Long-term observation of the bioprocesses sensitive to phototoxicity via PRS-SIM under low excitation power. a TIRF-SIM imaging of clathrin coated pits (CCPs) over 5000 frames (Supplementary Video 1). Although the collected fluorescence was ~ 20-fold lower than those used for acquiring artifact-free GT-SIM image, PRS-SIM image still conveys high-fidelity ring-like structure and prevents most artifacts fulfilled in conventional SIM image. b Spatial distribution of CCP nucleation events across the plasma membrane of a SUM-159 cell over the whole imaging duration. c z-score of CCP nucleation calculated from 7 cells rapidly increases as extending the observation window. z-score gets larger than 4.95 when observation window is longer than 4 min, indicating that there is a less than 1% likelihood that the clustered pattern of CCPs’ nucleation could be the result of random occurrence. d Histogram of mean square displacement (MSD) of 3572 CCP tracks from 3 cells. e Dual-color time-lapse imaging of CCPs (green) and F-actin (red) in a live SUM159 cell during the adhesion process (Supplementary Video 2).

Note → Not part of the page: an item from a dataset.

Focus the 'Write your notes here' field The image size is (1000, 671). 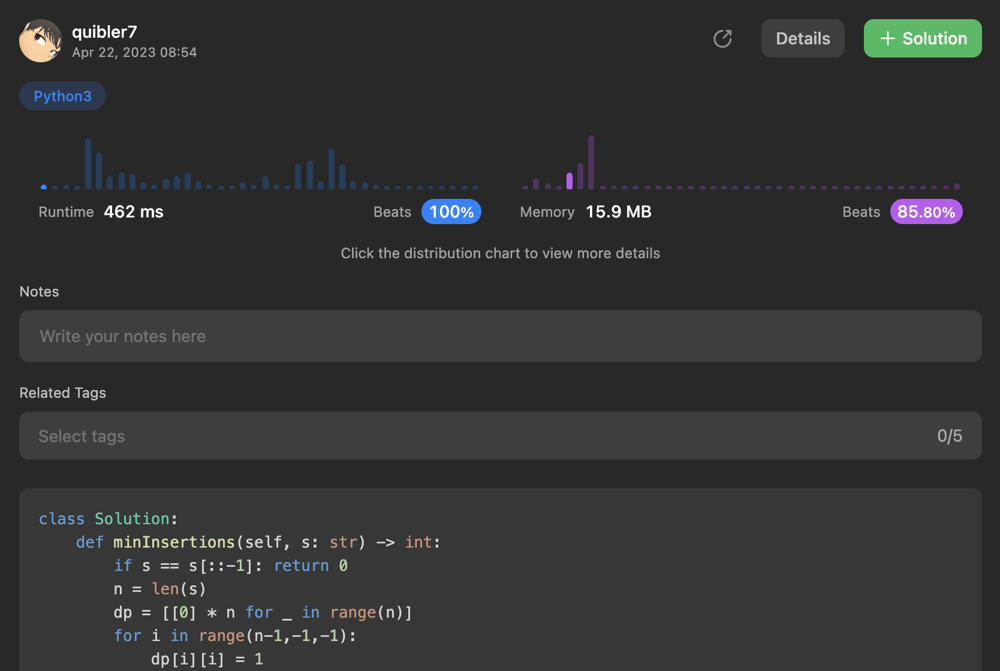pyautogui.click(x=500, y=336)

The whole imaging duration is ~ 8 min and representative PRS-SIM denoised frames are displayed. f Zoom-in visualization of the interaction between CCPs and F-actin. The SR images (left) and the segmentation result of F-actin (right) are displayed. g Mander’s overlapped coefficient (MOC) of the CCPs referring to F-actin during the cell adhesion. Lower MOC values indicated most CCPs are located in the gap of F-actin filament. Two curves are calculated based on the segmentation results from conv. SIM (blue) and PRS-SIM (red) images, respectively. Scale bar, 0.5 μm (a), 5 μm (b, e), 1 μm (f)